■ **What you are asked to do**
Look below for the lines from the one with "The image size is (799, 600)." to the one with "Task: Open Node Browser under Support Tools", and copy exactly those lines, both ends included.

■ **Given entries**
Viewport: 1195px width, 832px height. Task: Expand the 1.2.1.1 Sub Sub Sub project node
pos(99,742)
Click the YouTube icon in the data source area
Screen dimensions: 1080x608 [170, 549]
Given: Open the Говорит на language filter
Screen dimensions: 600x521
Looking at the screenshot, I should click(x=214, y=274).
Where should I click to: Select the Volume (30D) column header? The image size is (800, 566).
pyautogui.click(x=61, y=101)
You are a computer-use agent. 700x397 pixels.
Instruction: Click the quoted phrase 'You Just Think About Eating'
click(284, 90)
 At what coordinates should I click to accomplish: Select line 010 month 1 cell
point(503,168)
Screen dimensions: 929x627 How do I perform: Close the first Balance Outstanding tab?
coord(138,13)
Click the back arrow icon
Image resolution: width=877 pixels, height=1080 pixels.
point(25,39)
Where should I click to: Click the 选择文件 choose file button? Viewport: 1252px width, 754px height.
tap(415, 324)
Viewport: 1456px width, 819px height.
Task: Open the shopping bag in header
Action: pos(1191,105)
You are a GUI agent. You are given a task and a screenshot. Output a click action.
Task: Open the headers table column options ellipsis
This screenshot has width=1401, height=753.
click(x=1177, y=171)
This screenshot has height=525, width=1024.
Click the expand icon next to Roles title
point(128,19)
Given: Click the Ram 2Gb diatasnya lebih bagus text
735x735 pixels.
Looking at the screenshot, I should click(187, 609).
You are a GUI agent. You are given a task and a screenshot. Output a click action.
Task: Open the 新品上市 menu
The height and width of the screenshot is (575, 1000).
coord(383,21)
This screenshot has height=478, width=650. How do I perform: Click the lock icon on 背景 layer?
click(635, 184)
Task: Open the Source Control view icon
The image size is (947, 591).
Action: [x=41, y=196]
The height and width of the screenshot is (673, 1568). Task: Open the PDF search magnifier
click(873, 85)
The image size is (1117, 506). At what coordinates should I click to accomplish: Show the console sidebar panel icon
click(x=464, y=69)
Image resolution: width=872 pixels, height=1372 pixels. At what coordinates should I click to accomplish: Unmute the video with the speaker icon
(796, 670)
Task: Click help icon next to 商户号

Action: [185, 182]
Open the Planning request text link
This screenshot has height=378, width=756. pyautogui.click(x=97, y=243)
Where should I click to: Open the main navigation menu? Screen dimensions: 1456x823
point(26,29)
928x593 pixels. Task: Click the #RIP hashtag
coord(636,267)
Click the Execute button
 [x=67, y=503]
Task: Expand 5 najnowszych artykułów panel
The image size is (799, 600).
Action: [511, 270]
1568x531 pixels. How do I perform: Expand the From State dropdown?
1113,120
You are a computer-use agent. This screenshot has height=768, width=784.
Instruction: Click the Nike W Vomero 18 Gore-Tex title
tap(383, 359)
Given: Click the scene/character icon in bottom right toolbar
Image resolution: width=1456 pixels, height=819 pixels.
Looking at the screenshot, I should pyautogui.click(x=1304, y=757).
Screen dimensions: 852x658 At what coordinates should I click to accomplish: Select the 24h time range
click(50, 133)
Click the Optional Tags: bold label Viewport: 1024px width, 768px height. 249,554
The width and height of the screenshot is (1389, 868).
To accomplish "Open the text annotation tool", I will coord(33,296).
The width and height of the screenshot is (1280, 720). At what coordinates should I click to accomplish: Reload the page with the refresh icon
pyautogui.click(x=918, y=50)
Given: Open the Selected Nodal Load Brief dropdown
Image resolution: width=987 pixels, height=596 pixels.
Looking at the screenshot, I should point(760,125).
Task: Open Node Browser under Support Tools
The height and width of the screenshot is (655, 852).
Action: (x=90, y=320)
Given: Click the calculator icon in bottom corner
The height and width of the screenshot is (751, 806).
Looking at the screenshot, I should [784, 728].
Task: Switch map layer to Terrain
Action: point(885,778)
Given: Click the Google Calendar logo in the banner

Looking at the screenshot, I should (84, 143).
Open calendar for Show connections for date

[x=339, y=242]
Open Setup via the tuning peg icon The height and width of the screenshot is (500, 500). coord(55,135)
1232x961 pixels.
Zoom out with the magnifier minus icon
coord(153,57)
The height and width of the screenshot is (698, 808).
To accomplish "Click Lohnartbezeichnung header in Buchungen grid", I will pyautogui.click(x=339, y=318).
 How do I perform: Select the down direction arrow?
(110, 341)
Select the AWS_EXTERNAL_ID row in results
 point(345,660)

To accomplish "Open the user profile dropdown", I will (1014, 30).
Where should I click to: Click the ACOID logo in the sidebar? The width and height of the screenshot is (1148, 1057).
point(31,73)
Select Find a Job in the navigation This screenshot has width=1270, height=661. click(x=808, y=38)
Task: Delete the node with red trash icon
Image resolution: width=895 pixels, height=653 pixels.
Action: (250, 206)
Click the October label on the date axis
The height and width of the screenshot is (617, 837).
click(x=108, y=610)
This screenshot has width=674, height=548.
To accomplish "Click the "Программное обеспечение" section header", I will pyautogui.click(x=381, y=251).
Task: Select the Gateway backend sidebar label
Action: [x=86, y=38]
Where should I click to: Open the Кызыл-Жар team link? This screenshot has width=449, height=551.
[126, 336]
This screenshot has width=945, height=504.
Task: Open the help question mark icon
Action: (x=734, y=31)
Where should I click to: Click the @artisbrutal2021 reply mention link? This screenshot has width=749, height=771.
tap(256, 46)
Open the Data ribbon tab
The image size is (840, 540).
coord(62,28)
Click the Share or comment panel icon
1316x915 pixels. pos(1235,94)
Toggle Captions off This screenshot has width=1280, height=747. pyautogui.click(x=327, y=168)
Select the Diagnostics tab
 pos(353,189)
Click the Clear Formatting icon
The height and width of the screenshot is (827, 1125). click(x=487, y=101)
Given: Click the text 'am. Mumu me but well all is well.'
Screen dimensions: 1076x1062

■ **Exercise solution**
The image size is (799, 600).
Action: [511, 270]
1568x531 pixels. How do I perform: Expand the From State dropdown?
1113,120
You are a computer-use agent. This screenshot has height=768, width=784.
Instruction: Click the Nike W Vomero 18 Gore-Tex title
tap(383, 359)
Given: Click the scene/character icon in bottom right toolbar
Image resolution: width=1456 pixels, height=819 pixels.
Looking at the screenshot, I should pyautogui.click(x=1304, y=757).
Screen dimensions: 852x658 At what coordinates should I click to accomplish: Select the 24h time range
click(50, 133)
Click the Optional Tags: bold label Viewport: 1024px width, 768px height. 249,554
The width and height of the screenshot is (1389, 868).
To accomplish "Open the text annotation tool", I will coord(33,296).
The width and height of the screenshot is (1280, 720). At what coordinates should I click to accomplish: Reload the page with the refresh icon
pyautogui.click(x=918, y=50)
Given: Open the Selected Nodal Load Brief dropdown
Image resolution: width=987 pixels, height=596 pixels.
Looking at the screenshot, I should point(760,125).
Task: Open Node Browser under Support Tools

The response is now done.